§ Work task:
Give the number of lines below that contain the word "click", and nothing else.

§ Data shown:
________________________

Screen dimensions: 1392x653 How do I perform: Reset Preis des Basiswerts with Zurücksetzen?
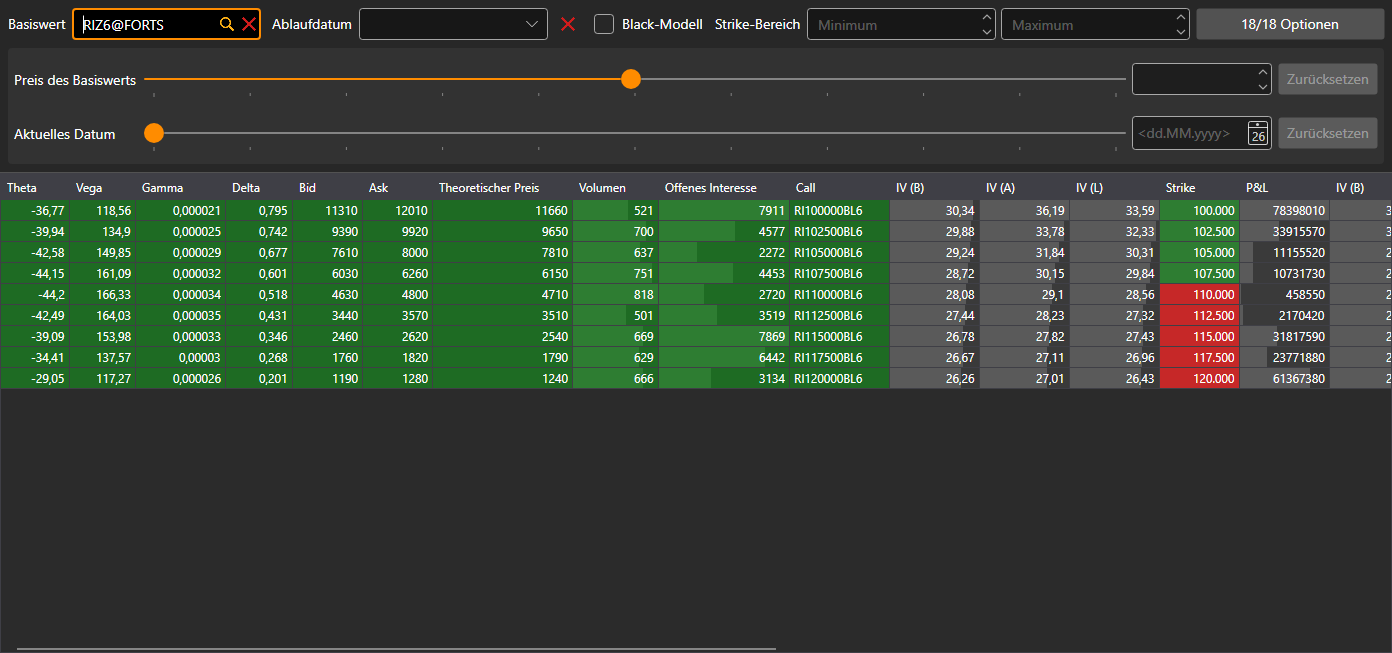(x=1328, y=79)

________________________

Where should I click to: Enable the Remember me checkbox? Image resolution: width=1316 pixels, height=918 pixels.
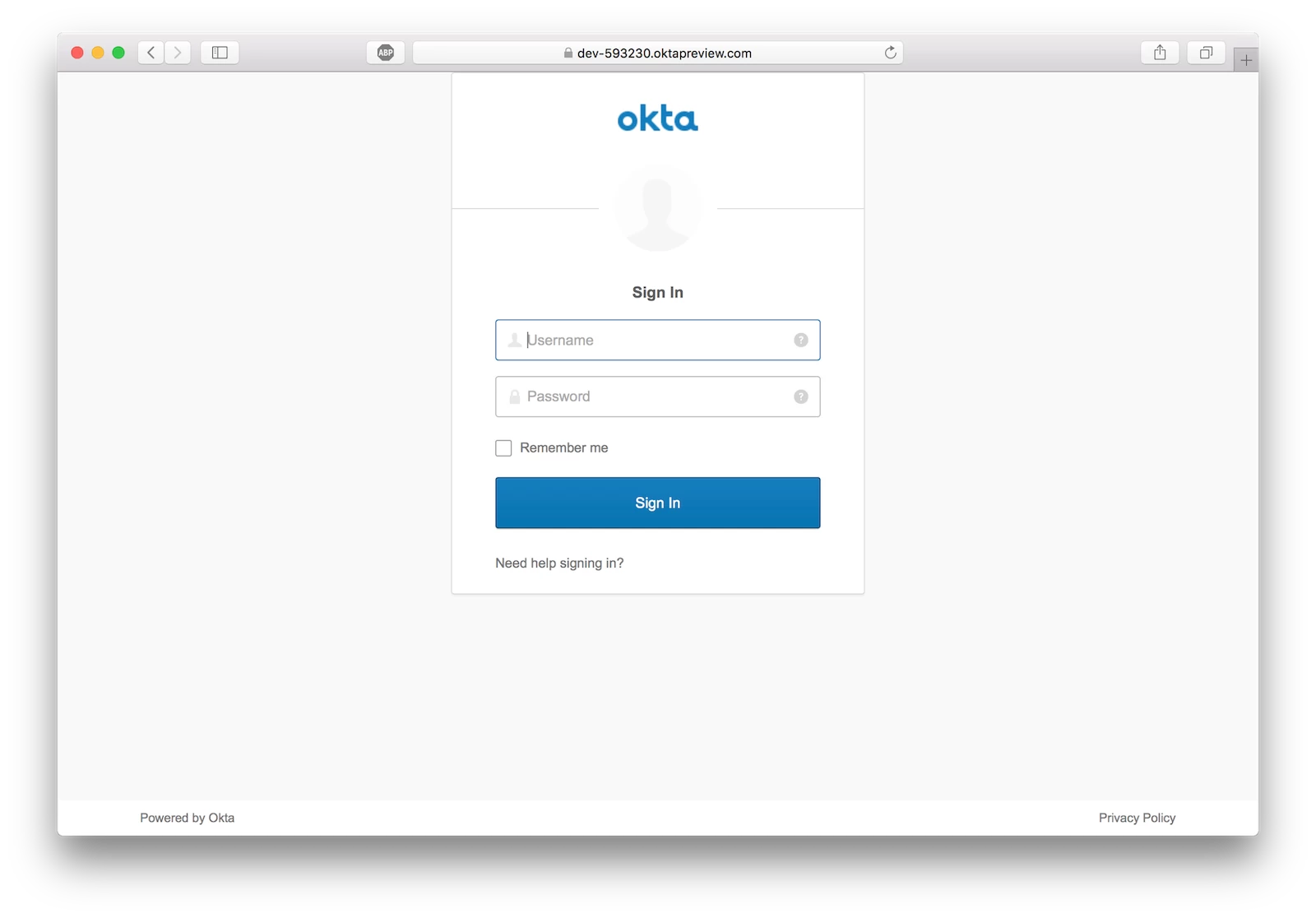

________________________

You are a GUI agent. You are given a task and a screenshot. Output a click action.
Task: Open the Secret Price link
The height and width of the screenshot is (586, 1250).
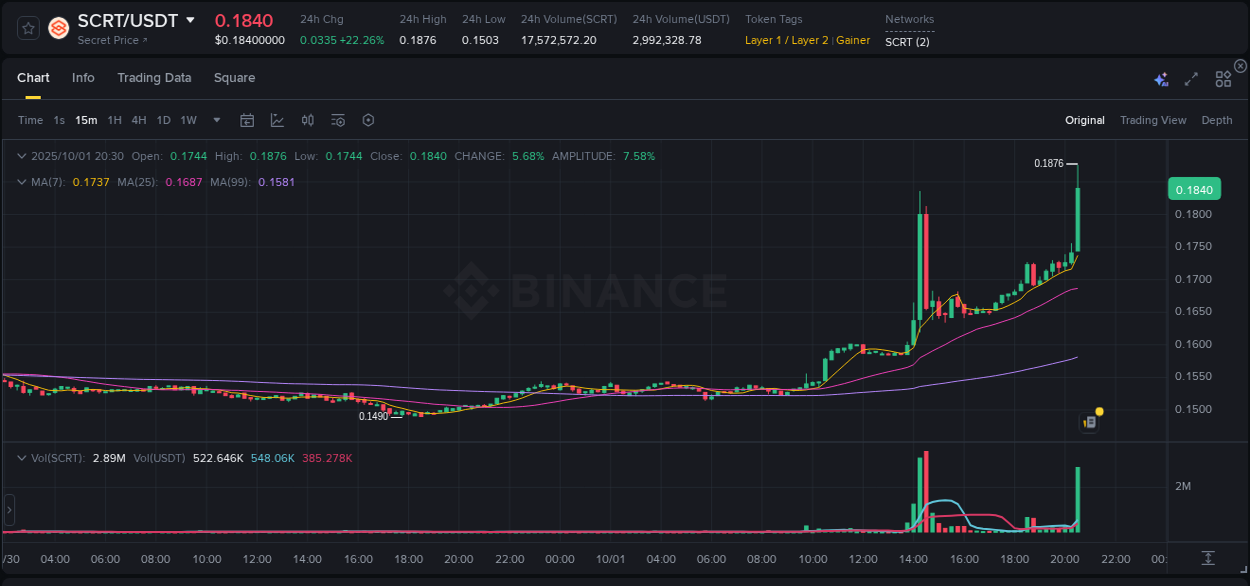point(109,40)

________________________

§ Response to the exercise:
2